How to complete this task: Among the records below, find the lines that contain "right" and copy each of them.

Stored data entries:
◇ ◇ ◇

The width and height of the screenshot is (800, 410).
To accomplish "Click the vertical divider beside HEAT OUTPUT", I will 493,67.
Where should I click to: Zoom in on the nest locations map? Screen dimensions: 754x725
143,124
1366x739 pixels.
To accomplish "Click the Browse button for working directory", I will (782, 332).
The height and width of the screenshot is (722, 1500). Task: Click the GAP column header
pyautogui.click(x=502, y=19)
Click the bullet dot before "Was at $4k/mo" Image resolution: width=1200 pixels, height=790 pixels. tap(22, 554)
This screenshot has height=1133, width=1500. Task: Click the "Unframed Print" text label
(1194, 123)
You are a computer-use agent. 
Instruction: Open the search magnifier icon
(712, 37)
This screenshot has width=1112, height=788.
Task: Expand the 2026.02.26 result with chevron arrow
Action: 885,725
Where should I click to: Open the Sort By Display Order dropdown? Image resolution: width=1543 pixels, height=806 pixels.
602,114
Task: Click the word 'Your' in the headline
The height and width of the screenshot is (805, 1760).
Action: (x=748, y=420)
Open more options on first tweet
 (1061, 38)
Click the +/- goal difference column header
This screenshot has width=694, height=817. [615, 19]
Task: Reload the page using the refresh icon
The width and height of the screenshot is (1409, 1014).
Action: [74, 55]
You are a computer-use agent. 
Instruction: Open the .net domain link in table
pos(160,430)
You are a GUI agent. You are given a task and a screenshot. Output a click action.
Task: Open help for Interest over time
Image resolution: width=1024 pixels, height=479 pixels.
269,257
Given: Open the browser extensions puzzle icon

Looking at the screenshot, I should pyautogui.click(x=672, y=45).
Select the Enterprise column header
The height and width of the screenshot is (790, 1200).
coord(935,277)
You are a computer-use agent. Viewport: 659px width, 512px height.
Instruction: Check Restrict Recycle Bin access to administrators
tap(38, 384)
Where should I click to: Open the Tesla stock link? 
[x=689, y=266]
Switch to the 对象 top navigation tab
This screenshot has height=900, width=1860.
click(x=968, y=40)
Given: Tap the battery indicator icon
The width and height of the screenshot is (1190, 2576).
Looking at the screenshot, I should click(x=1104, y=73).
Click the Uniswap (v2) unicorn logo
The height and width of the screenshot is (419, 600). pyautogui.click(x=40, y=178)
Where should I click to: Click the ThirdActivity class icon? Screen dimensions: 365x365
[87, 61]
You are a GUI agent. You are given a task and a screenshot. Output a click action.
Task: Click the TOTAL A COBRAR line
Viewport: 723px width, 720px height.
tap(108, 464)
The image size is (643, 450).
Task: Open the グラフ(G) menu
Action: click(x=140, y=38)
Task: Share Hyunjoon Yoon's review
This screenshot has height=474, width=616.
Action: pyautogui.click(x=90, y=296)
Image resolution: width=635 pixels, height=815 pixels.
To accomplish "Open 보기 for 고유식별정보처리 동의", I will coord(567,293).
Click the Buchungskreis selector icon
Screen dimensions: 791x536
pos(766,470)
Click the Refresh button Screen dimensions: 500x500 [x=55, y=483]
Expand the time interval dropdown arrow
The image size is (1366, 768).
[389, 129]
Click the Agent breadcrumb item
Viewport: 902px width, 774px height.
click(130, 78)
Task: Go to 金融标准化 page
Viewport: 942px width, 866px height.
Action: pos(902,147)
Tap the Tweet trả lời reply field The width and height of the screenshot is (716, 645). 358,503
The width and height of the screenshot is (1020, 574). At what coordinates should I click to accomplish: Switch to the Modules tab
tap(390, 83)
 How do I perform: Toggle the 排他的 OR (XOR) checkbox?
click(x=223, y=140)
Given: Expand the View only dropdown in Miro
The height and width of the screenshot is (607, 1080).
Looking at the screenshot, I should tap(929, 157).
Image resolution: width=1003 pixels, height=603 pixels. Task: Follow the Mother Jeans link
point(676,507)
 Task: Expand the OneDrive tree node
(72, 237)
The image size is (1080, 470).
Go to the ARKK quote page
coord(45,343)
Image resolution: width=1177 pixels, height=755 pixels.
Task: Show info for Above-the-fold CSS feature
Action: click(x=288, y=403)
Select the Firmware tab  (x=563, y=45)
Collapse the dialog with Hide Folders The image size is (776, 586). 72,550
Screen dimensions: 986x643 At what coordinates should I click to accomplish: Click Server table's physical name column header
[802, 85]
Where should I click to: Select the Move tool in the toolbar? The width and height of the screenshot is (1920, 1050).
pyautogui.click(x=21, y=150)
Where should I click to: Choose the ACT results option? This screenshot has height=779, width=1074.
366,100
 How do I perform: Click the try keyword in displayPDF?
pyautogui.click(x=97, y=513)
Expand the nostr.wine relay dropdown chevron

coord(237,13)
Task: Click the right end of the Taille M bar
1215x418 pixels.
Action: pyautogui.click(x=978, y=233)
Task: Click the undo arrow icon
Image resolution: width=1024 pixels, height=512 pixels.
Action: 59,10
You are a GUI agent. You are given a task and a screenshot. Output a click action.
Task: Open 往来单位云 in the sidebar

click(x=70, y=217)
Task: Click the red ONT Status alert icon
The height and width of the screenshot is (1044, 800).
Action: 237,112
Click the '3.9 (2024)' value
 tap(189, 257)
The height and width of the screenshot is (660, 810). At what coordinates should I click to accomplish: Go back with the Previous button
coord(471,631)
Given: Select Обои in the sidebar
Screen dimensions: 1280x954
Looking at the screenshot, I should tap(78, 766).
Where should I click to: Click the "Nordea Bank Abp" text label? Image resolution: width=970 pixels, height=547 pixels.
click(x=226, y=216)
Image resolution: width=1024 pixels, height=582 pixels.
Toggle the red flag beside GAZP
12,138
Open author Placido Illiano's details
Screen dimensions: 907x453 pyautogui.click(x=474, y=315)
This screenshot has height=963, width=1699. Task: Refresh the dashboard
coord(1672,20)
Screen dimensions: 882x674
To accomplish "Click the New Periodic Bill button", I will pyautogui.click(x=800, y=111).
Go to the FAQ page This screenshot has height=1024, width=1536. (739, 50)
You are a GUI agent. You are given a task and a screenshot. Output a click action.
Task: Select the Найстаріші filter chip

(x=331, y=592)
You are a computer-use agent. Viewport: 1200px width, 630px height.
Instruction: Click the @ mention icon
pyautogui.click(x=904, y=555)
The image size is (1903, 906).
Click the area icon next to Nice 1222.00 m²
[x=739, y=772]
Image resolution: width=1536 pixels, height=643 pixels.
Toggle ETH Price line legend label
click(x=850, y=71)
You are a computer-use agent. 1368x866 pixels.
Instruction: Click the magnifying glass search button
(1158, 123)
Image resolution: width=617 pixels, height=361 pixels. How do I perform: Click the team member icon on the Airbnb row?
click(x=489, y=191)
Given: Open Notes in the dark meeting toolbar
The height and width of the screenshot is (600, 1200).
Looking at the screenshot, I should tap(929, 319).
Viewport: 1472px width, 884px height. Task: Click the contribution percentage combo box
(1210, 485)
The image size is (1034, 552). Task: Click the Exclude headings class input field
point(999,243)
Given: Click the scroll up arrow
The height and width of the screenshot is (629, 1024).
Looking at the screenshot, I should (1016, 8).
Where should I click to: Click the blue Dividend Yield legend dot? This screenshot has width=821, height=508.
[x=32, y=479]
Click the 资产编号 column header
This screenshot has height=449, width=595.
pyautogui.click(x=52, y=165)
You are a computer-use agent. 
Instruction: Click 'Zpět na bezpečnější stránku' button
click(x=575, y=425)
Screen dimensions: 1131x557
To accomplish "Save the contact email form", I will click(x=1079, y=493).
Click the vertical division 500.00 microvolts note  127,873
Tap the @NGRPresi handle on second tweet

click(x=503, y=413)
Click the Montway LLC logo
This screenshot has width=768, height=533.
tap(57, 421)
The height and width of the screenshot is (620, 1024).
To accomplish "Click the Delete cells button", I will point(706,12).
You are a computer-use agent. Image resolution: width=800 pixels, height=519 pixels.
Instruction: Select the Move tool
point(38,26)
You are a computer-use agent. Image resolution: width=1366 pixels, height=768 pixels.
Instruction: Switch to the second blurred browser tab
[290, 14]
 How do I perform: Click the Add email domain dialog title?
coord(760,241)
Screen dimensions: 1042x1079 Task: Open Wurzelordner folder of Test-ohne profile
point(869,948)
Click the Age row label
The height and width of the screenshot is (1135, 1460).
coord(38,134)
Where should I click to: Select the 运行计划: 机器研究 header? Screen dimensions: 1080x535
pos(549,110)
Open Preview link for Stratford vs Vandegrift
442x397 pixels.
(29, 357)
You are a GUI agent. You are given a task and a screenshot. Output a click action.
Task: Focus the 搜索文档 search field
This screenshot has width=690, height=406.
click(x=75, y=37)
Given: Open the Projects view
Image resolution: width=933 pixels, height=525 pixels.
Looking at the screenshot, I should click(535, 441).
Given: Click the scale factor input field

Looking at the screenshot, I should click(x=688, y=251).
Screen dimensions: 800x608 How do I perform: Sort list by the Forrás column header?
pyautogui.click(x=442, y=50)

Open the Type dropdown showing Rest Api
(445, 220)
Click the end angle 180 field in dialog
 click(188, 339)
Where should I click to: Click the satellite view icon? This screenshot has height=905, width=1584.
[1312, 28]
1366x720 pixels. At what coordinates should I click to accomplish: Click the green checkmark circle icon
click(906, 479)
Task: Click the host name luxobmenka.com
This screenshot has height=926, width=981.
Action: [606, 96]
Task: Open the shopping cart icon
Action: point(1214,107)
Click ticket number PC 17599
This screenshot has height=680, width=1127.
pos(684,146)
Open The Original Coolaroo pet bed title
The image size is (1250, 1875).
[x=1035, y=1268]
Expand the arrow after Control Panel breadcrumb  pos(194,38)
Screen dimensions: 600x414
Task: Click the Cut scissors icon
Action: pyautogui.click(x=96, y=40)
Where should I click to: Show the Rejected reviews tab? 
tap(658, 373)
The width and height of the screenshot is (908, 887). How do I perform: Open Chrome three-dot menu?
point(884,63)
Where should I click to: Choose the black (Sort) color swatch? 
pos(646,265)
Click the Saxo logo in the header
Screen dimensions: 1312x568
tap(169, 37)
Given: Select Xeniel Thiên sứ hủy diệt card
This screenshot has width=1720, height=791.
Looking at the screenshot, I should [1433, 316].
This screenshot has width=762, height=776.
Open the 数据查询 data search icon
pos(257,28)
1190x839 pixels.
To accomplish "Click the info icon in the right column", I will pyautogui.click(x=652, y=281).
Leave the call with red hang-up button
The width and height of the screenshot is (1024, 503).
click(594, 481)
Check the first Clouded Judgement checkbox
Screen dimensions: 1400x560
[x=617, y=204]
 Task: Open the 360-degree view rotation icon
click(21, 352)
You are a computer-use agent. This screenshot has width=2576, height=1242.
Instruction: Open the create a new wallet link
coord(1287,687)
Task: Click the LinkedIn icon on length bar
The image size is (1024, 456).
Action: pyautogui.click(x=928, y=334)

◇ ◇ ◇

Result of the exercise:
Task: Click the right end of the Taille M bar
To accomplish "Click the info icon in the right column", I will pyautogui.click(x=652, y=281).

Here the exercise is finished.